Turn every line of the records below into a numbered list, leaving out any blank lines.

· · · · · · ·

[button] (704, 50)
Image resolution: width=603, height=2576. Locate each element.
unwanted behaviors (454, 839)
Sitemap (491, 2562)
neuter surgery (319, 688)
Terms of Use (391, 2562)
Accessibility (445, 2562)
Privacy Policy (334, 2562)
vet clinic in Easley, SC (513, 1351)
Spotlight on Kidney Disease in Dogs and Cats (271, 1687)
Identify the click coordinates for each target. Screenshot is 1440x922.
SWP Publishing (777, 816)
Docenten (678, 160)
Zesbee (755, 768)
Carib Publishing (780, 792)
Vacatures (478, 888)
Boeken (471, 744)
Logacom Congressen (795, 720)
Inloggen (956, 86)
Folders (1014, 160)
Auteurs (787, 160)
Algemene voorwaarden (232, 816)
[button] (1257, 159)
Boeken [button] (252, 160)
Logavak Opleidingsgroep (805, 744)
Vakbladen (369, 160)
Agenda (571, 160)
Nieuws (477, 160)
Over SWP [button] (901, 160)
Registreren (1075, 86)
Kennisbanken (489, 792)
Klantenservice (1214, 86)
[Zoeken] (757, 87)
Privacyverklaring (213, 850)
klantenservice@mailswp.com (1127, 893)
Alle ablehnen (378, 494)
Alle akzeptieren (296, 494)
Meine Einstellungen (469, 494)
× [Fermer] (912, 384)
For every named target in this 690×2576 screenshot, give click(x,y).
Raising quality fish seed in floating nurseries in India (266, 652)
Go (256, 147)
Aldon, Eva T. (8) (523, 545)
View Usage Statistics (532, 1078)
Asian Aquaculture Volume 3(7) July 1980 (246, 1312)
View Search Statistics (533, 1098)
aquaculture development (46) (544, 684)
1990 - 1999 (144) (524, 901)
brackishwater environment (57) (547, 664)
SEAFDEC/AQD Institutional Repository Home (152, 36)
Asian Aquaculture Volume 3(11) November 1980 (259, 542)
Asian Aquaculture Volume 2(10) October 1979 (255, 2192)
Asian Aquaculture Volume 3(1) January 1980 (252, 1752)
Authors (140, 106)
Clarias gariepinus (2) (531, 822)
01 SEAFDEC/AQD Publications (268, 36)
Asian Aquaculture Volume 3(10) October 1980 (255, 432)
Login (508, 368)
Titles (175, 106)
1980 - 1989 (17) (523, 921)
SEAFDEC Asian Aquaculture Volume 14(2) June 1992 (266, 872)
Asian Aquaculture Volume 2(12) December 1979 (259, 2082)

· · · · · · ·

**Response for this exercise**
1. [button] (704, 50)
2. Image resolution: width=603, height=2576. Locate each element.
3. unwanted behaviors (454, 839)
4. Sitemap (491, 2562)
5. neuter surgery (319, 688)
6. Terms of Use (391, 2562)
7. Accessibility (445, 2562)
8. Privacy Policy (334, 2562)
9. vet clinic in Easley, SC (513, 1351)
10. Spotlight on Kidney Disease in Dogs and Cats (271, 1687)
11. Identify the click coordinates for each target. Screenshot is 1440x922.
12. SWP Publishing (777, 816)
13. Docenten (678, 160)
14. Zesbee (755, 768)
15. Carib Publishing (780, 792)
16. Vacatures (478, 888)
17. Boeken (471, 744)
18. Logacom Congressen (795, 720)
19. Inloggen (956, 86)
20. Folders (1014, 160)
21. Auteurs (787, 160)
22. Algemene voorwaarden (232, 816)
23. [button] (1257, 159)
24. Boeken [button] (252, 160)
25. Logavak Opleidingsgroep (805, 744)
26. Vakbladen (369, 160)
27. Agenda (571, 160)
28. Nieuws (477, 160)
29. Over SWP [button] (901, 160)
30. Registreren (1075, 86)
31. Kennisbanken (489, 792)
32. Klantenservice (1214, 86)
33. [Zoeken] (757, 87)
34. Privacyverklaring (213, 850)
35. klantenservice@mailswp.com (1127, 893)
36. Alle ablehnen (378, 494)
37. Alle akzeptieren (296, 494)
38. Meine Einstellungen (469, 494)
39. × [Fermer] (912, 384)
40. For every named target in this 690×2576 screenshot, give click(x,y).
41. Raising quality fish seed in floating nurseries in India (266, 652)
42. Go (256, 147)
43. Aldon, Eva T. (8) (523, 545)
44. View Usage Statistics (532, 1078)
45. Asian Aquaculture Volume 3(7) July 1980 (246, 1312)
46. View Search Statistics (533, 1098)
47. aquaculture development (46) (544, 684)
48. 1990 - 1999 (144) (524, 901)
49. brackishwater environment (57) (547, 664)
50. SEAFDEC/AQD Institutional Repository Home (152, 36)
51. Asian Aquaculture Volume 3(11) November 1980 (259, 542)
52. Asian Aquaculture Volume 2(10) October 1979 (255, 2192)
53. Asian Aquaculture Volume 3(1) January 1980 (252, 1752)
54. Authors (140, 106)
55. Clarias gariepinus (2) (531, 822)
56. 01 SEAFDEC/AQD Publications (268, 36)
57. Asian Aquaculture Volume 3(10) October 1980 (255, 432)
58. Login (508, 368)
59. Titles (175, 106)
60. 1980 - 1989 (17) (523, 921)
61. SEAFDEC Asian Aquaculture Volume 14(2) June 1992 (266, 872)
62. Asian Aquaculture Volume 2(12) December 1979 (259, 2082)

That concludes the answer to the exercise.